Wandered out to Konye Urgench in northern Turkmenistan. In the thirteenth century the city was known as Gurganj. Then located on the lower Amu Darya (the river has since changed course), Gurganj was the original capital of the Khwarezm Empire and one of the largest and most prosperous cities in Inner Asia. It may have reached the height of its florescence during the first two decades of the thirteenth century. The well-travelled Syrian geographer Yaqut al-Hamawi (1179–1229), who visited the city in 1219, deemed it perhaps the richest and most highly developed city he had ever seen. Thus it was only natural that it had attracted the attention of Chingis Khan. In the summer of 1220 he dispatched his two sons Ögedei and Chagaadai to the lower Amu Darya with orders to seize Gurganj and other cities in the area, including Khiva and Gyaur Qala. His oldest son, Jochi, who was then leading his own campaign on the lower Syr Darya River, was to rendezvous with his brothers on the lower Amu Darya. The following account of the investment and fall of Gurganj is from Chingis Khan Rides West: The Mongol Invasion of Bukhara, Samarkand, and other Great Cities of the Silk Road, 1215-1221:


. . . as we have seen, Terken Khatun, the Khwarezmshah’s mother and nominal ruler of Khwarezm province, had fled Gurganj several months earlier, leaving a power vacuum in the city. It soon became clear that those who remained behind were neither the best nor the brightest. According to Juvaini, the civil administration of Gurganj was seized by an officer named Ali Durughini, (because of his propensity for lying Nasavi nicknamed him Kuli-Durughan [Mountain of Lies], a play of words on his actual name). This worthy proceeded to loot what he could from what remained in the state treasury kept in Urgench. He did not, however, make any efforts to rally the 90,000 troops who still remained in the city. Then at some time during the summer of 1220 Timur Malik, the hero of Khojend who had just escaped from Jochi’s dragnet on the lower Syr Darya, as described earlier, arrived in town. An experienced commander and obviously a charismatic leader, he rallied a contingent of troops—it’s not clear how large—and rode north to attack Jochi’s troops who were still on the Syr Darya. He actually managed to seize the city of Yanikent and kill the Mongol governor. Instead of following up on this victory, however, he soon returned to Gurganj with his troops. Apparently there was dissension between him and the military faction which still remained nominally loyal to Terken Khatun, and once again the disputing parties were unable to decide on any concerted approach to the Mongol threat. 

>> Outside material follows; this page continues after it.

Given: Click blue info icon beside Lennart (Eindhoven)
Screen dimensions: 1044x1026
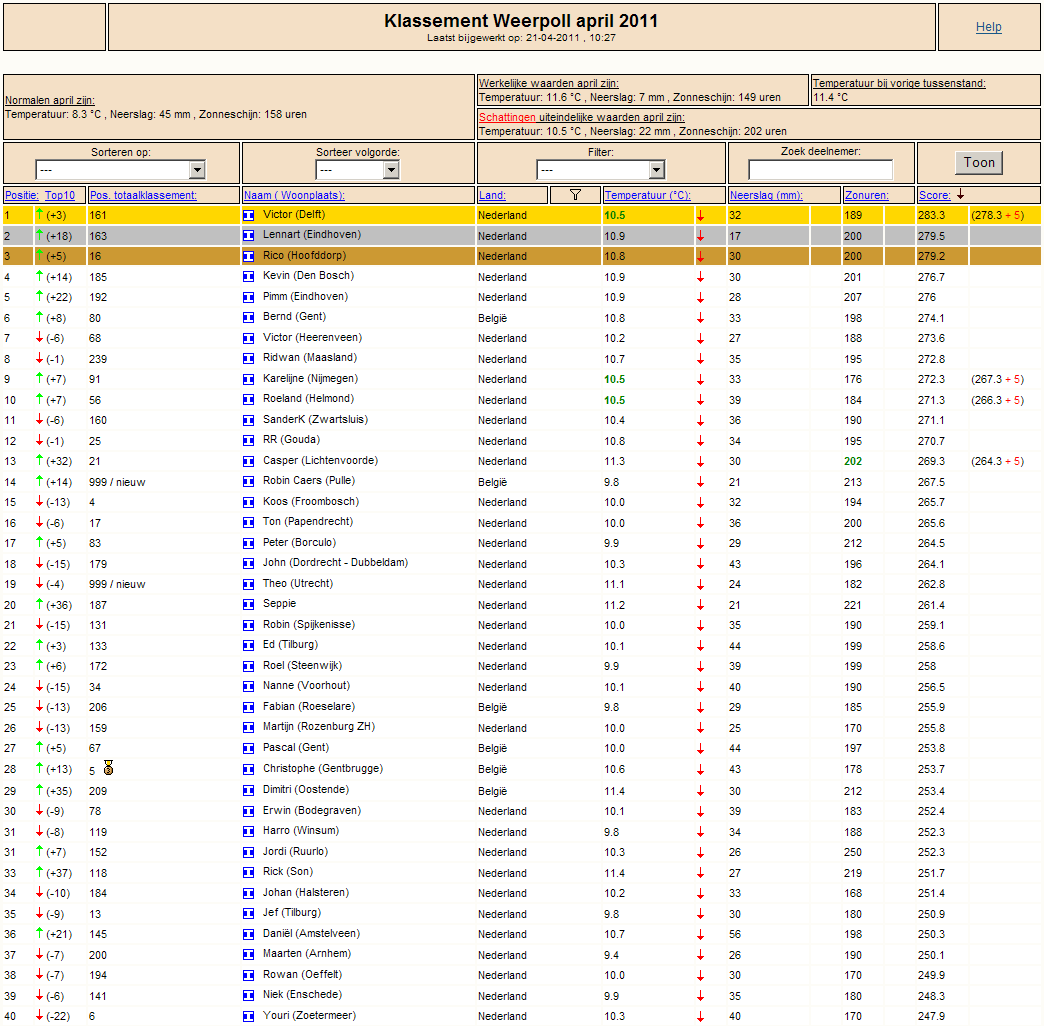Looking at the screenshot, I should point(248,235).
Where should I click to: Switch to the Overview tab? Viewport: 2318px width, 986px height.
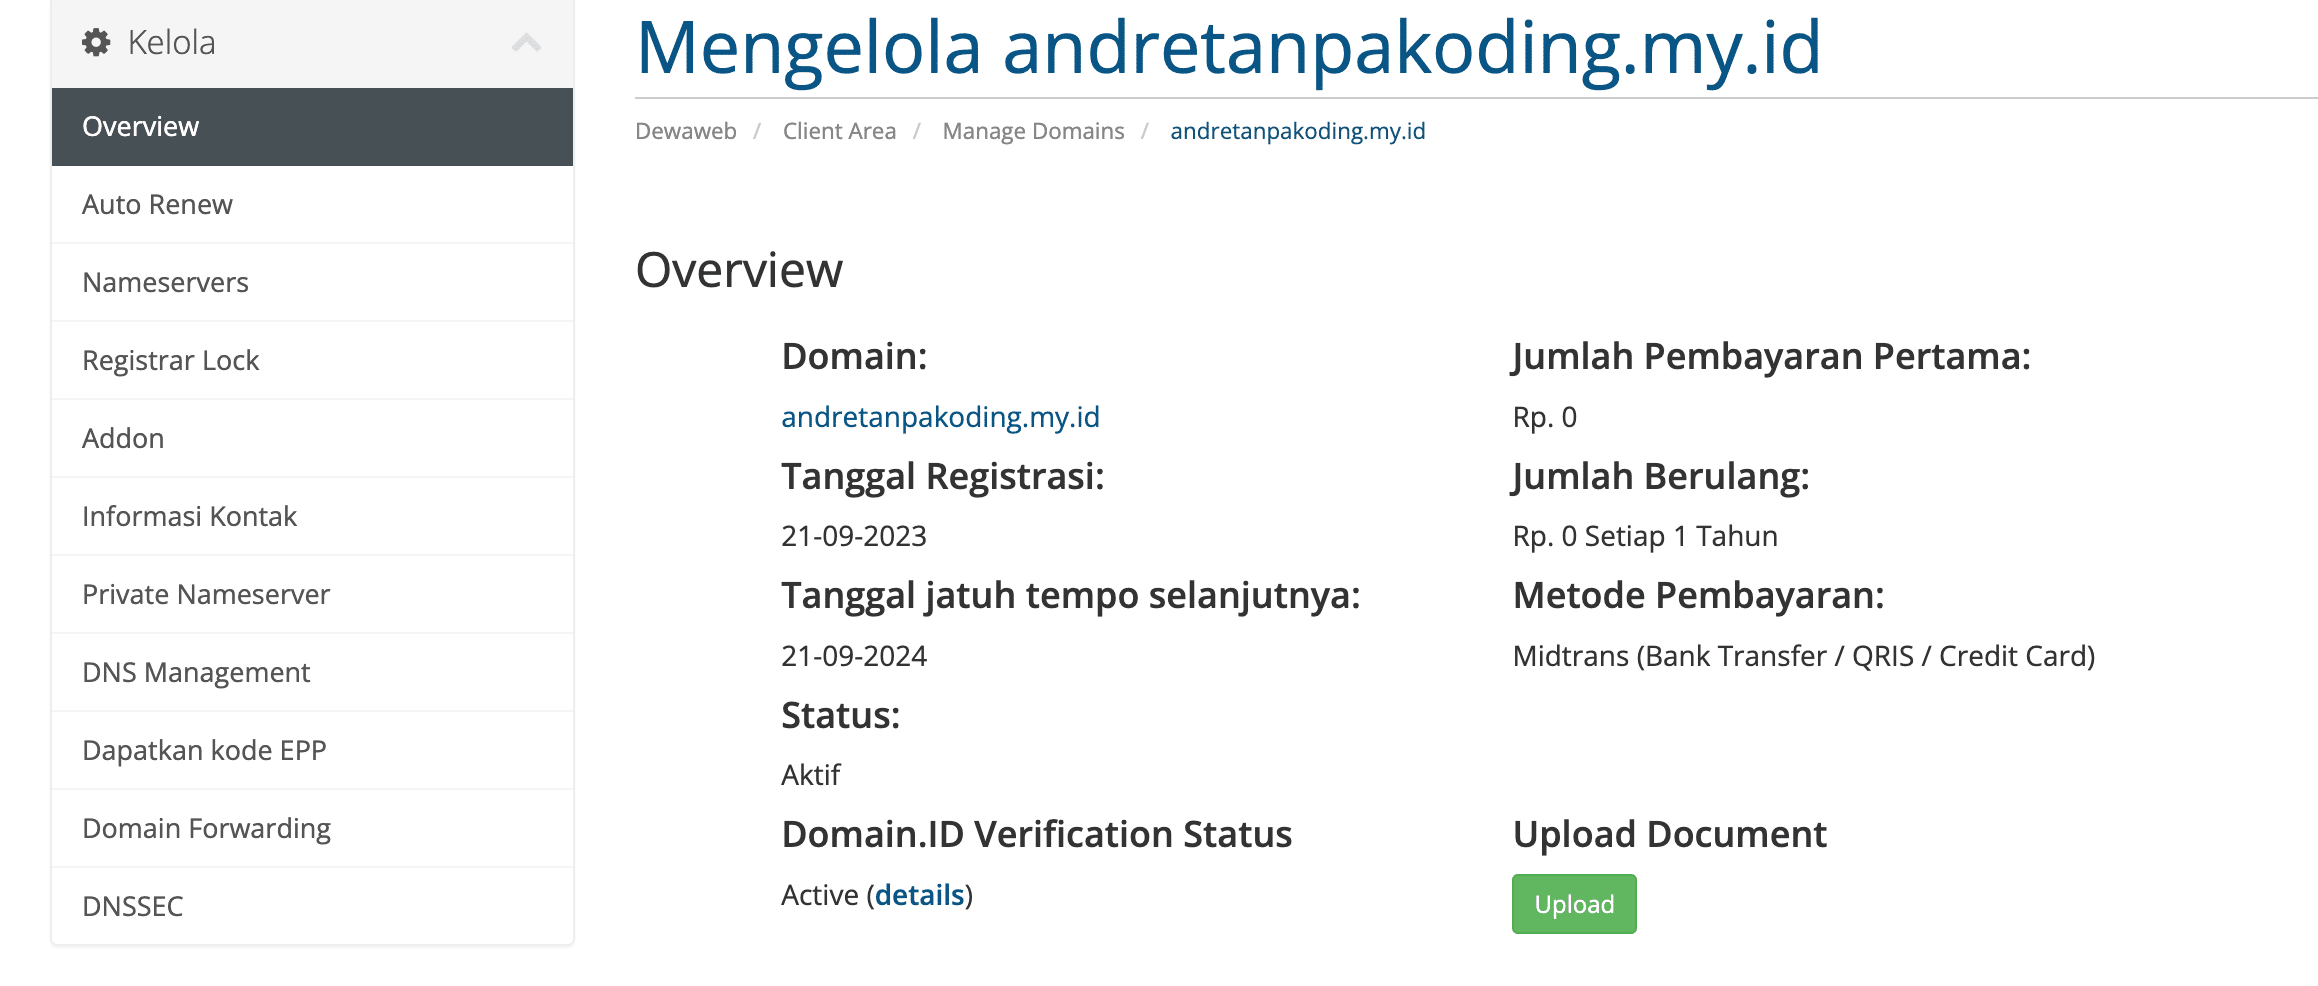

In early winter of 1220 two officials who had been in charge of the Khwarezm treasury under Terken Khatun but who had earlier fled Gurganj arrived back in the city. They claimed that they had been in touch with the Khwarezmshah and that they were taking control of the province of Khwarezm on his behalf. The chronology is uncertain, but at this point the Khwarezmshah was probably somewhere in western Iran in headlong flight from Jochi and Sübedei. Whether these two officials were in fact speaking for the Khwarezmshah or simply acting on their own account is uncertain. 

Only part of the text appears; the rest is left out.